## Problem requirements
Set down the part of the data that opens with the line containing "This screenshot has height=840, width=1402." and closes with the line containing "point(643,117)", both included, reproducing every line verbatim and nothing else.
** Begin Listed entries **
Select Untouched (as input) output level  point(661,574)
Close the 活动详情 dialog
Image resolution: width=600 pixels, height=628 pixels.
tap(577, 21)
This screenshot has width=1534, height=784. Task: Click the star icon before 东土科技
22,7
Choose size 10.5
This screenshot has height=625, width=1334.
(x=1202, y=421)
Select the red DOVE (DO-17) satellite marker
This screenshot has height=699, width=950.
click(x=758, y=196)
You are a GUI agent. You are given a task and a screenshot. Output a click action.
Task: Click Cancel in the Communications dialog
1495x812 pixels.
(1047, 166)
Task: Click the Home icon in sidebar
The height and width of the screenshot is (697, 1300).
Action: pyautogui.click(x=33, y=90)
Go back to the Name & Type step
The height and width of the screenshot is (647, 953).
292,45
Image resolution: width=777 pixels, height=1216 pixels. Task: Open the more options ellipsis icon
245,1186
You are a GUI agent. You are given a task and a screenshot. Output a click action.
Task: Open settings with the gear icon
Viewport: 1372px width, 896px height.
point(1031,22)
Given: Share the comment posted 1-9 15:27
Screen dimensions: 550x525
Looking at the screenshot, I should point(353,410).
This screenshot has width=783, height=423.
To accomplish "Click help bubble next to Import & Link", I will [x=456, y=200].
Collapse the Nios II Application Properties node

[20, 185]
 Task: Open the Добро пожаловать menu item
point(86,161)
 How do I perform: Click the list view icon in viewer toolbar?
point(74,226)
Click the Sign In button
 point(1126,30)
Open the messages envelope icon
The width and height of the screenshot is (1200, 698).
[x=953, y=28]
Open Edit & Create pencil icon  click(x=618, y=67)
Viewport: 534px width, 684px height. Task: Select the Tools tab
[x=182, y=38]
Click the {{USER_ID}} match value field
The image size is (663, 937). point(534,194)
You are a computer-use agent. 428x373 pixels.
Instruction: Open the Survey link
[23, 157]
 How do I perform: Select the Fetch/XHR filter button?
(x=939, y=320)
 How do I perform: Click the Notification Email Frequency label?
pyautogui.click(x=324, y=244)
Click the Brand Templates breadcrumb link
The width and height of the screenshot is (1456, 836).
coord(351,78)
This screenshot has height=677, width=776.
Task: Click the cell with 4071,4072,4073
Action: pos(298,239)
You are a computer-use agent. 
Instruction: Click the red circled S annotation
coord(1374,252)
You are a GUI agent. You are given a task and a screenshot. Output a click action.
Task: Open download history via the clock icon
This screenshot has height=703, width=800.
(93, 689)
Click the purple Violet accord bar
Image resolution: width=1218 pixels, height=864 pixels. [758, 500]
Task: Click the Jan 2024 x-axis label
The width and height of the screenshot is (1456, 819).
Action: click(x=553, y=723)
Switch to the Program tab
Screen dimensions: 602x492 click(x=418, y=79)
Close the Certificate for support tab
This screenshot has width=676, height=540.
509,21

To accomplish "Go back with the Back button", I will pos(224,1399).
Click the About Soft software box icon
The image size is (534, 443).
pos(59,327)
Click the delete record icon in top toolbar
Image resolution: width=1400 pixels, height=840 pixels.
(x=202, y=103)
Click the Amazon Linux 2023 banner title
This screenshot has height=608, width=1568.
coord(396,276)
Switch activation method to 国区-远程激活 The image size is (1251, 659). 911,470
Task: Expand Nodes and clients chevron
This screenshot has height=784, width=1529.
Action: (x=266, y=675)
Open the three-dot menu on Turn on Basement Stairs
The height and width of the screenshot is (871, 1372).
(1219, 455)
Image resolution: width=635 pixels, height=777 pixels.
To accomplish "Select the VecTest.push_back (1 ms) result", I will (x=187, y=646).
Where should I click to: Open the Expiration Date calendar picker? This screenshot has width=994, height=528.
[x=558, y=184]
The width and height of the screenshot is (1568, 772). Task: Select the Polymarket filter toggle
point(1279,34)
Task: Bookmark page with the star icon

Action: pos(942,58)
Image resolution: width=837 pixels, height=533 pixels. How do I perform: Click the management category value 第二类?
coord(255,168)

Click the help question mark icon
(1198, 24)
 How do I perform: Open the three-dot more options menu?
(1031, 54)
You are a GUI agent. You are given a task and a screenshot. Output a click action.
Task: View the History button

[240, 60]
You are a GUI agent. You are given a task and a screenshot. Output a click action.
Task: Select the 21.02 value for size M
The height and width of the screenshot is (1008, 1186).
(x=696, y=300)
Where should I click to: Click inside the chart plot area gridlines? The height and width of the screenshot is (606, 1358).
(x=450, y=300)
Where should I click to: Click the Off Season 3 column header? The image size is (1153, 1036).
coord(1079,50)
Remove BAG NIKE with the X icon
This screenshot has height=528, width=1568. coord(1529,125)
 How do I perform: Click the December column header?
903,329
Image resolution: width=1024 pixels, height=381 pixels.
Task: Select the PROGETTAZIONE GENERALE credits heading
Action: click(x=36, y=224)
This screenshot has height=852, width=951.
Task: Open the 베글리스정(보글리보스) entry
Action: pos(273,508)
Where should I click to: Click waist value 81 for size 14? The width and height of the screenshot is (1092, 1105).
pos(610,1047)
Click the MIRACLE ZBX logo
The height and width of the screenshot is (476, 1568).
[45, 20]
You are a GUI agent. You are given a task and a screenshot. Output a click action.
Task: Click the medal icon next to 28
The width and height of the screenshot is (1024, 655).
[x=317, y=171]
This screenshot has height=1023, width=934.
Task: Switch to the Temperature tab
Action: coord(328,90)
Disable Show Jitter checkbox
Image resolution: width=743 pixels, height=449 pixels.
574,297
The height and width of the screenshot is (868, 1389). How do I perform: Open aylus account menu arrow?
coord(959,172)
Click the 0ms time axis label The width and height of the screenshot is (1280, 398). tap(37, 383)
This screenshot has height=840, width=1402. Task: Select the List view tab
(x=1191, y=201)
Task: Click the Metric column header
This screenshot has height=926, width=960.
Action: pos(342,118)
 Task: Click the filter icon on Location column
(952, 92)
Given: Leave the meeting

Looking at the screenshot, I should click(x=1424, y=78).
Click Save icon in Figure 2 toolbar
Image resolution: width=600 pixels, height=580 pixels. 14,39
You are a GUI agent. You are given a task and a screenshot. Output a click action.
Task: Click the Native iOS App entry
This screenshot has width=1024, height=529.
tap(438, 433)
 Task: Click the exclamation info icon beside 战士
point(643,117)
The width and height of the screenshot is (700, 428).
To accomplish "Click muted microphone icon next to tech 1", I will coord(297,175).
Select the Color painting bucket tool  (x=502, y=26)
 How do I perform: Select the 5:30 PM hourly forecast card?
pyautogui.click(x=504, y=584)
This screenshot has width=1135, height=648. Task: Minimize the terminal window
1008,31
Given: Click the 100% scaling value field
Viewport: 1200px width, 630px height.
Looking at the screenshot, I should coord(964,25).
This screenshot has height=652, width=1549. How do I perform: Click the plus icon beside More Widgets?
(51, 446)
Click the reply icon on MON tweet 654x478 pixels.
** End Listed entries **
## Output for this exercise
This screenshot has height=840, width=1402. Task: Select the List view tab
(x=1191, y=201)
Task: Click the Metric column header
This screenshot has height=926, width=960.
Action: pos(342,118)
 Task: Click the filter icon on Location column
(952, 92)
Given: Leave the meeting

Looking at the screenshot, I should click(x=1424, y=78).
Click Save icon in Figure 2 toolbar
Image resolution: width=600 pixels, height=580 pixels. 14,39
You are a GUI agent. You are given a task and a screenshot. Output a click action.
Task: Click the Native iOS App entry
This screenshot has width=1024, height=529.
tap(438, 433)
 Task: Click the exclamation info icon beside 战士
point(643,117)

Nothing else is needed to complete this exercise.